> [Stored data]
○ ○ ○ ○

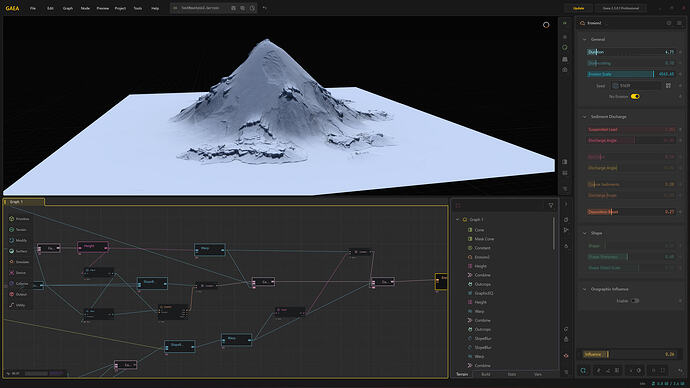This screenshot has height=388, width=690.
Task: Collapse the Graph 1 tree node
Action: point(458,220)
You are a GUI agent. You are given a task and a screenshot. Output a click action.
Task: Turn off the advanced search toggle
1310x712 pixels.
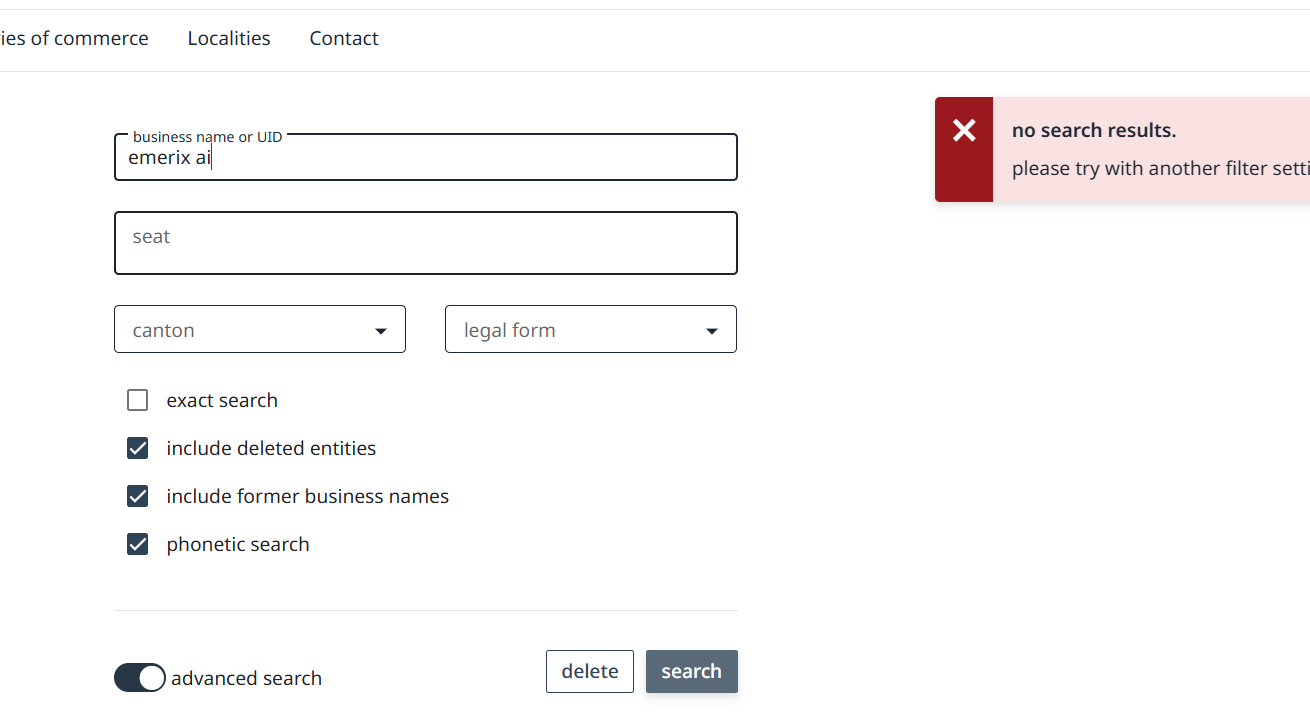pos(140,678)
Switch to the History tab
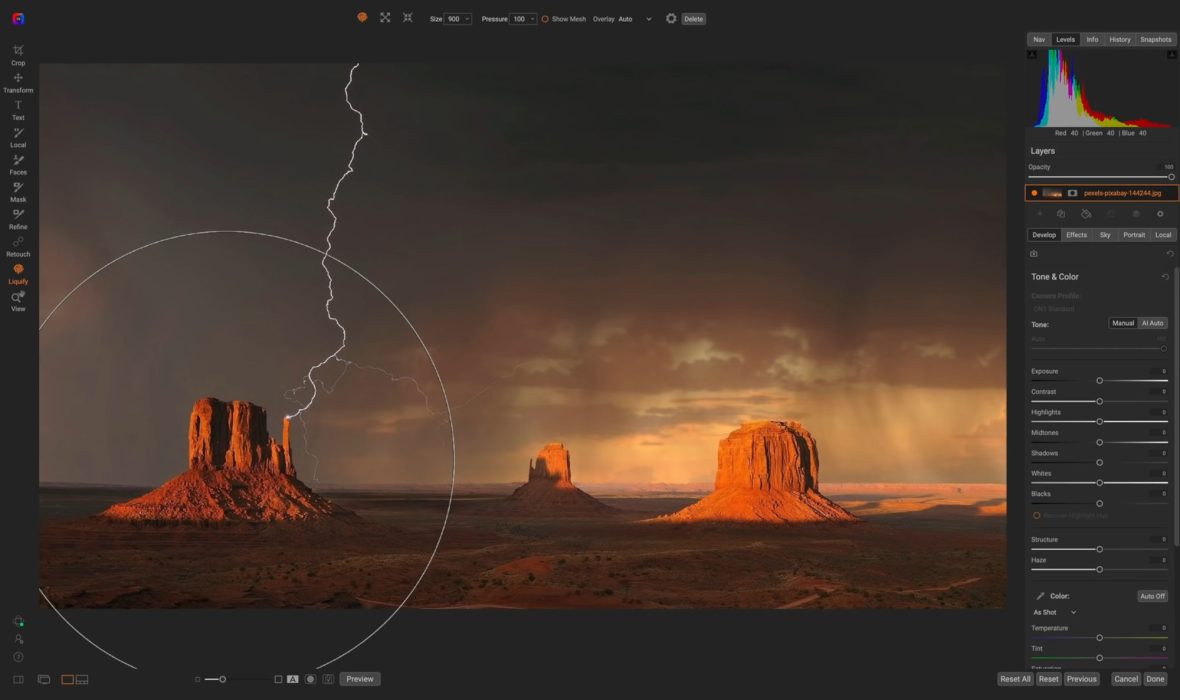Image resolution: width=1180 pixels, height=700 pixels. click(1120, 40)
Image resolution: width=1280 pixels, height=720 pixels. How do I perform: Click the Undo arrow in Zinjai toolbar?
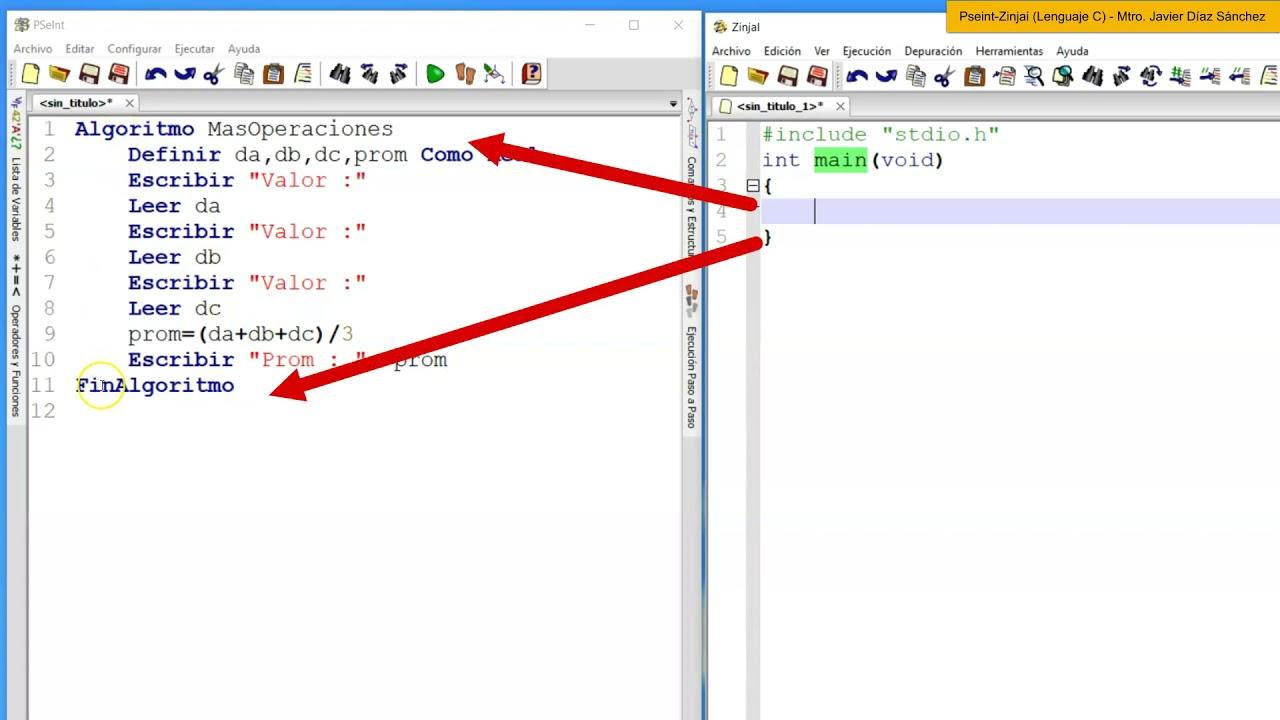(857, 77)
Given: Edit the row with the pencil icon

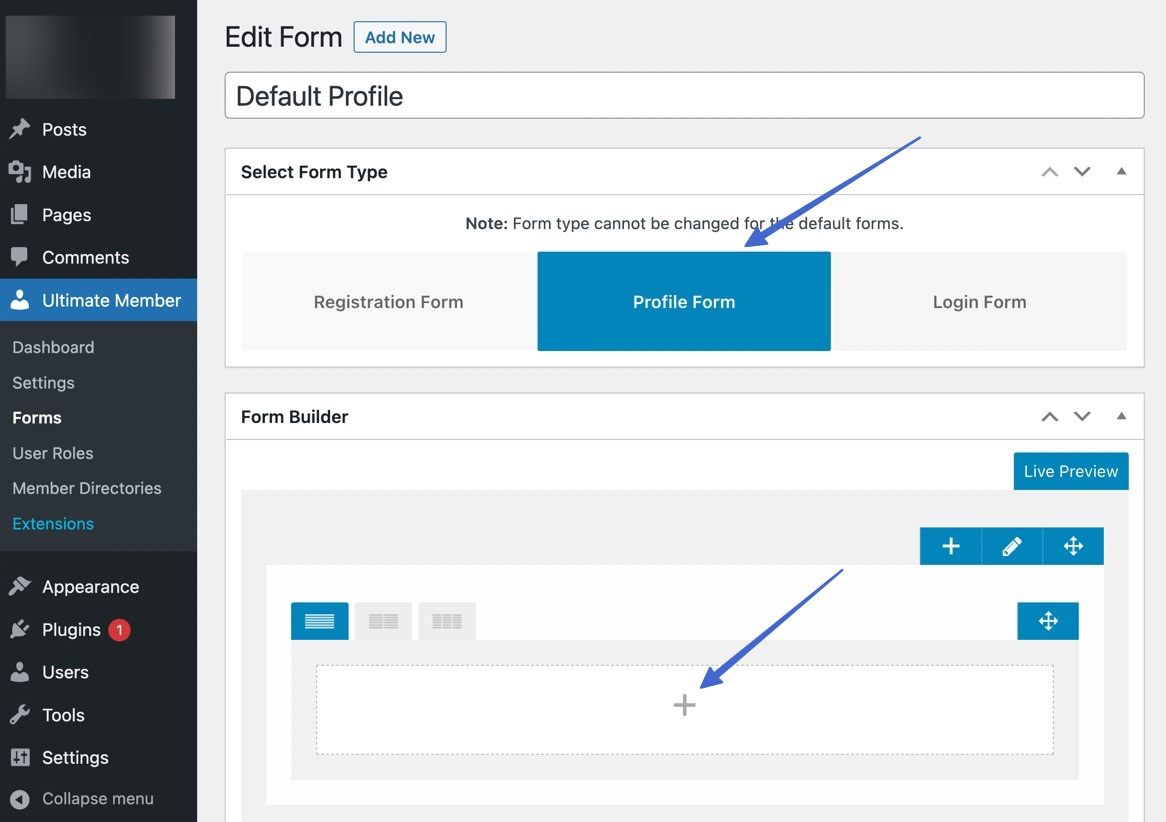Looking at the screenshot, I should 1012,546.
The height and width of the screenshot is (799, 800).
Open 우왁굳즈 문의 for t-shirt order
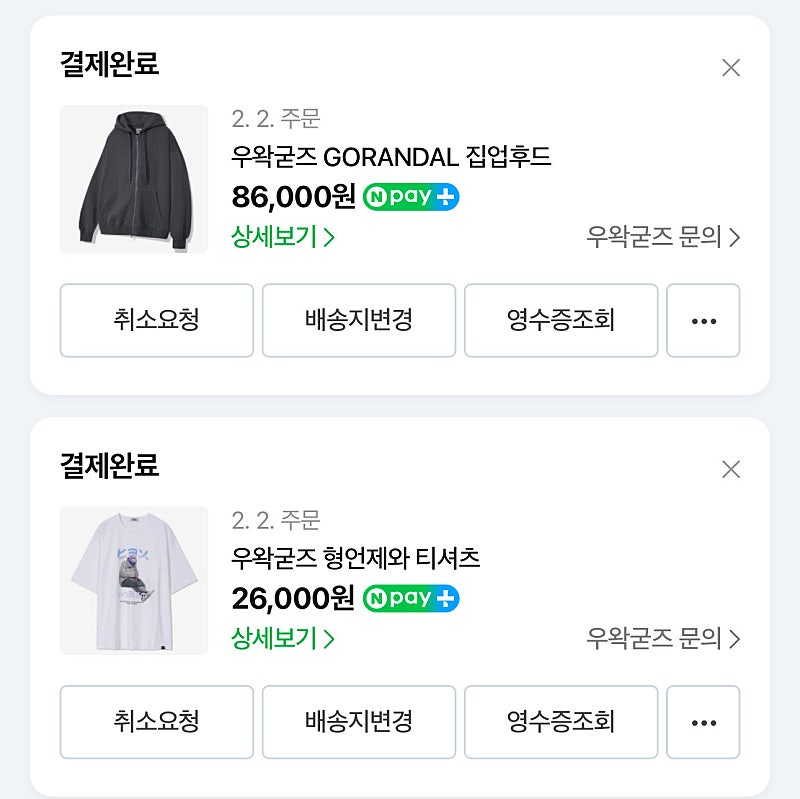click(x=662, y=638)
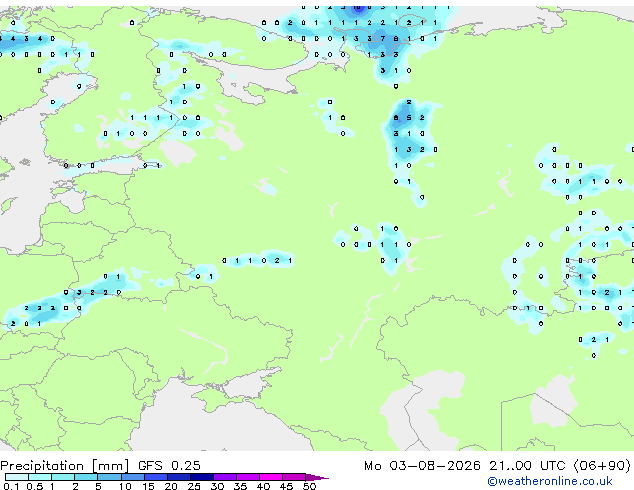Viewport: 634px width, 490px height.
Task: Click the legend value label 50
Action: tap(309, 486)
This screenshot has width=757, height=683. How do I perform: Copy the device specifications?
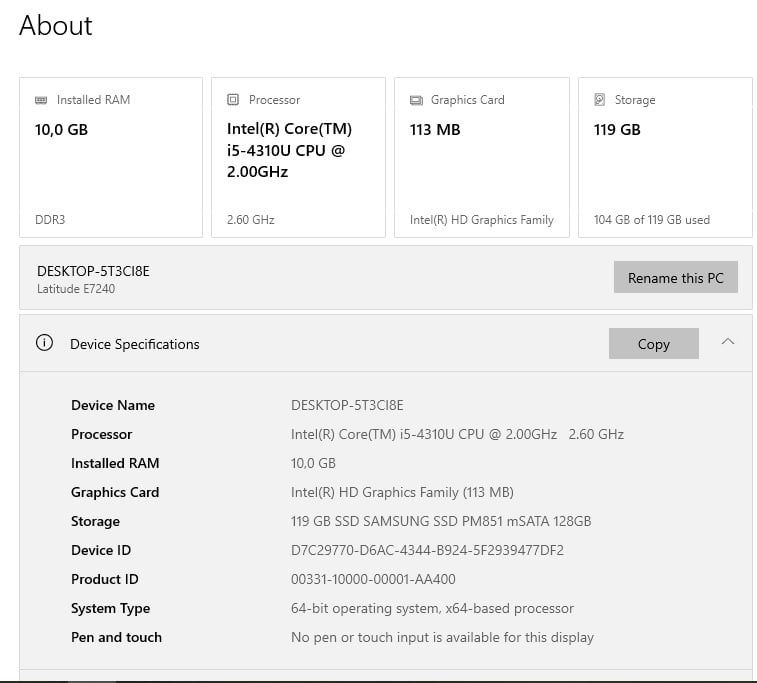click(653, 344)

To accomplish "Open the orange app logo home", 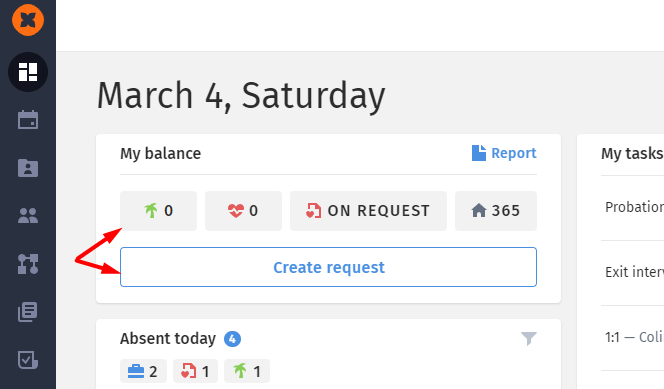I will pos(28,20).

○ ○ ○ ○

> [Exercise description]
Write out exactly the lines above between the one with "Switch to the History tab" and the one with "The height and", inclusive, with pictures left out.

> [Exercise solution]
Switch to the History tab
Image resolution: width=1180 pixels, height=700 pixels. click(1120, 40)
Image resolution: width=1280 pixels, height=720 pixels. How do I perform: Click the Undo arrow in Zinjai toolbar?
(857, 77)
Given: Edit the row with the pencil icon

Looking at the screenshot, I should 1012,546.
The height and width of the screenshot is (799, 800).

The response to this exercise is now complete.